Genetic evidence that the alpha5 helix of the receiver domain of PhoB is involved in interdomain interactions.

Two-component signaling proteins are involved in transducing environmental stimuli into intracellular signals. Information is transmitted through a phosphorylation cascade that consists of a histidine protein kinase and a response regulator protein. Generally, response regulators are made up of a receiver domain and an output domain. Phosphorylation of the receiver domain modulates the activity of the output domain. The mechanisms by which receiver domains control the activities of their respective output domains are unknown. To address this question for the PhoB protein from Escherichia coli, we have employed two separate genetic approaches, deletion analysis and domain swapping. In-frame deletions were generated within the phoB gene, and the phenotypes of the mutants were analyzed.
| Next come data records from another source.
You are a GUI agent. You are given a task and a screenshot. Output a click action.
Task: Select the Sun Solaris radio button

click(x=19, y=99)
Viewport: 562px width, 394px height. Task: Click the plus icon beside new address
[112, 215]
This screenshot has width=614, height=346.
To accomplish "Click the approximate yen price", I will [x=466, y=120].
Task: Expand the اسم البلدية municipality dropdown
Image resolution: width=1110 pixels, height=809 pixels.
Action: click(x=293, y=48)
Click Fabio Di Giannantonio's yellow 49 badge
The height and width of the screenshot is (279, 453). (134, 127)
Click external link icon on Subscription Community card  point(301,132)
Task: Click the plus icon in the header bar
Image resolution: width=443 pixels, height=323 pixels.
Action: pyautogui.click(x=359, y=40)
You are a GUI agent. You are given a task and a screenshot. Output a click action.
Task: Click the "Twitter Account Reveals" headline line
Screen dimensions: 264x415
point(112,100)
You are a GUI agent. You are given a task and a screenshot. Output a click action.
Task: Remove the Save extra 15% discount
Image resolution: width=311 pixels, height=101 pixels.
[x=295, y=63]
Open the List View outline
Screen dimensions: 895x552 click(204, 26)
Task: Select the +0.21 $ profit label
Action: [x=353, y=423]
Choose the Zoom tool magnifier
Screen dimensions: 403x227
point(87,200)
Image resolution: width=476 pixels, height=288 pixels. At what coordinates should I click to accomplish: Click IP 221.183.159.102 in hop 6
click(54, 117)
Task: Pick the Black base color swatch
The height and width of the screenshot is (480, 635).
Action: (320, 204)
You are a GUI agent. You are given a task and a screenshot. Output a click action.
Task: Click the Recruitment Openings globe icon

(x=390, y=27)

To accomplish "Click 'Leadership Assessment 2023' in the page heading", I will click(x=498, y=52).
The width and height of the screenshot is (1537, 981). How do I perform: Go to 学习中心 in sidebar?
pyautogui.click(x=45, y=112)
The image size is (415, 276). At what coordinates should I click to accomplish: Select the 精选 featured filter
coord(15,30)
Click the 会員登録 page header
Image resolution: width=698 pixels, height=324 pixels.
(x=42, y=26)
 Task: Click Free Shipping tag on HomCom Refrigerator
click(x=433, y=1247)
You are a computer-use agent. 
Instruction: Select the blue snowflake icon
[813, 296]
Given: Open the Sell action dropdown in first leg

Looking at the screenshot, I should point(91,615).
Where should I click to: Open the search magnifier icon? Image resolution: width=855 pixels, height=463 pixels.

The output domain, by itself, retained significant ability to activate transcription of the phoA gene. However, another deletion mutant that contained the C-terminal alpha-helix of the receiver domain (alpha5) in addition to the entire output domain was unable to activate transcription of phoA. This result suggests that the alpha5 helix of the receiver domain interacts with and inhibits the output domain. We also constructed two chimeric proteins that join various parts of the chemotaxis response regulator, CheY, to PhoB. A chimera that joins the N-terminal approximately 85% of CheY's receiver domain to the beta5-alpha5 loop of PhoB's receiver domain displayed phosphorylation-dependent activity. The results from both sets of experiments suggest that the regulation of PhoB involves the phosphorylation-mediated modulation of inhibitory contacts between the alpha5 helix of its unphosphorylated receiver domain and its output domain.